Speaking of a model I used, actually it is a changed baseline:
- Calculate embeddings of all the words in the synset and average them;
- Calculate embeddings of out of taxonomy(orphans) words;
- Calculate similarity scores between all the synsets and orphans and find 10-15 the most similar(cosine similarity, dot product);
- Return top-10 hypernyms of the corresponding synsets.

However, I used diferent pretrained embeddings like http://vectors.nlpl.eu/repository/20/214.zip rather than https://dl.fbaipublicfiles.com/'fasttext/vectors-crawl/cc.ru.300.bin.gz, because could not run them neither in colab nor on a local laptoop(loaded too much RAM)

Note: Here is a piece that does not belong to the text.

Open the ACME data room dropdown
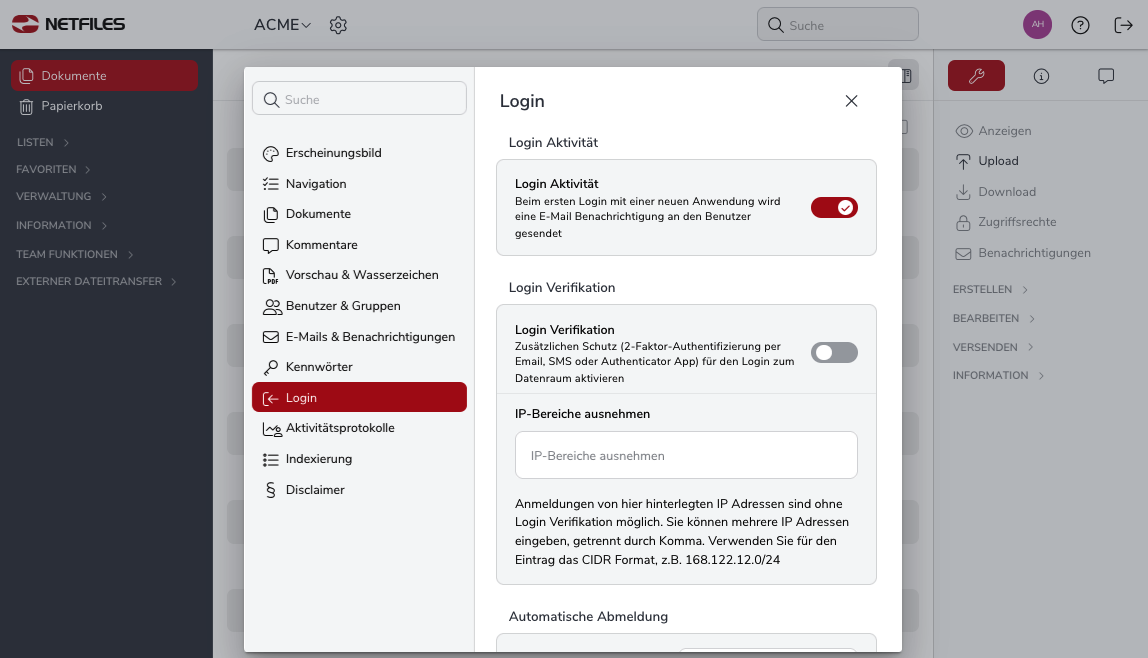1148x658 pixels. (283, 25)

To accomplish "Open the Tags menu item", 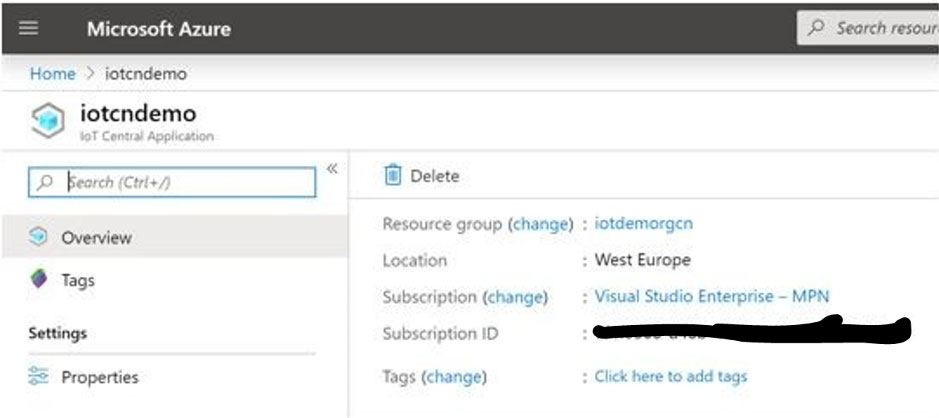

As a methodology resource I used these papers:
- https://www.dialog-21.ru/media/5111/nikishinaiplusetal-160.pdf
- https://www.dialog-21.ru/media/5123/tikhomirovmmplusetal-149.pdf
- https://www.dialog-21.ru/media/5125/yadrintsevvvplusetal-144.pdf

Steps of the project:

1. **Data preprocessing**: I had to preprocess "context" column of every dataset(train/test):
- *Lemmatized* all the words by pymystem3.Mystem stemmer and made them lowercase(Normalization step);
- *Dropped* all the words from nltk *Russian stopwords* list(As they do not bring any additional information);
- *Eliminated* all the words with *length* less than 2;

2. **Model training**: I had to calculate the embeddings of all the synsets in a RuWordNet with:
- geowac_lemmas_none_fasttextskipgram_300_5_2020
- ruscorpora_upos_skipgram_300_5_2018
- normalized or not.

3. **Model evaluation**: I had to use *MRR* and *MAP* to get intuition about the model quality.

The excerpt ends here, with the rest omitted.